Of course, that’s in part cheating since those canonical workflows are perfectly described in our documentation. So we started asking more general questions, like: can I create a supervised anomaly detector using WhizzML? We know anomaly detectors are unsupervised, but does the LLM know that?
The initial response was positive, showing the code to build an anomaly detector. After some more questioning, the bot acknowledged that anomaly detectors are unsupervised models, so contradictions surfaced. Also, we observed that small changes in the wording of the question sometimes led to different results, some of which were totally wrong. We saw responses including incorrect PHP-like code, and got the app to recognize that their syntax was not WhizzML-conformant.
In summary, the app is able to tell you that it’s making mistakes but keeps making them all the same. What’s more human than that?
Out of credit
Finally, we exhausted all our credit using the API and that stopped our evaluation on its track. Still, I think that we were able to construct an opinion as to whether we could embrace ChatGPT as the new software programmer on our team.

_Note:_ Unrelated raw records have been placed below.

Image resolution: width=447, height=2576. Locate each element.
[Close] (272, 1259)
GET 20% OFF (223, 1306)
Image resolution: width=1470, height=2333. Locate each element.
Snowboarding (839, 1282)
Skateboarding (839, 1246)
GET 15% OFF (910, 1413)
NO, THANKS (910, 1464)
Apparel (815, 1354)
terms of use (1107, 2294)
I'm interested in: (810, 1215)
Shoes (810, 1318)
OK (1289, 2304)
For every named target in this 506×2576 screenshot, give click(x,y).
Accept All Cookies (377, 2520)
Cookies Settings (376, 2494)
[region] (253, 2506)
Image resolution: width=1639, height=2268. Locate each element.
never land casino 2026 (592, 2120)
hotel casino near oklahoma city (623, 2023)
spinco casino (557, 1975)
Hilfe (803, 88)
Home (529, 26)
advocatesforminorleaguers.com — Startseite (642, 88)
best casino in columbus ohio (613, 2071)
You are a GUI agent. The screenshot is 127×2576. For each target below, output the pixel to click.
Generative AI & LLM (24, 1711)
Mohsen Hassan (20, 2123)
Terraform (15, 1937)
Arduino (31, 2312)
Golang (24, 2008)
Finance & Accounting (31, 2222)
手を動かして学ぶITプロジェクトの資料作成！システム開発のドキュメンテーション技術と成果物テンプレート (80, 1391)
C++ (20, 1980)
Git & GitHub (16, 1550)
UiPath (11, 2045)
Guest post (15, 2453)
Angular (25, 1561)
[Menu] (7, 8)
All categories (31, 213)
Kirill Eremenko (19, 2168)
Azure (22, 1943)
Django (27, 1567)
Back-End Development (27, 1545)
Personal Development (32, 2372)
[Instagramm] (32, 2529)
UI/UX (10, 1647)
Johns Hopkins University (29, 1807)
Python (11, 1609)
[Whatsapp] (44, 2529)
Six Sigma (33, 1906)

At this stage, my feeling is that the responses are not sound enough for non-programmers to use the bot blindly. Maybe programmers could still benefit from the tool because it will be easier for them to separate the wheat from the chaff at a glance or correct any possible errors as they appear. But then again, programmers have an excellent choice of tools (e.g., readthedocs, StackOverflow), where they can find working examples that have already been tested or checked by referees.
Being a software engineer myself, some might think that my conclusion is biased as I was rooting for the bot’s failure all the time. They would be totally wrong! Since your author is in her mid-fifties and nothing would make her happier than being retired. Maybe, I used it for the wrong goal and I should join the HustleGPT wave that tries to use ChatGPT as a Strategic Advisor for their entrepreneurship with apparent success.
To wrap up, we definitely should keep an eye on this outstanding advance to see its evolution. However, the experiment has awakened some questions in my mind: Will minorities be ignored, or misrepresented by this kind of model? Are LLMs also inheriting the lies and mistakes that we humans have introduced through the years deep into the annals of countless non-edited sources of data that we’ve produced? Would you believe a ChatGPT diagnosis if your health and well-being depended on it? Probably, we’ll need the dust to settle some more before answering those crucial questions.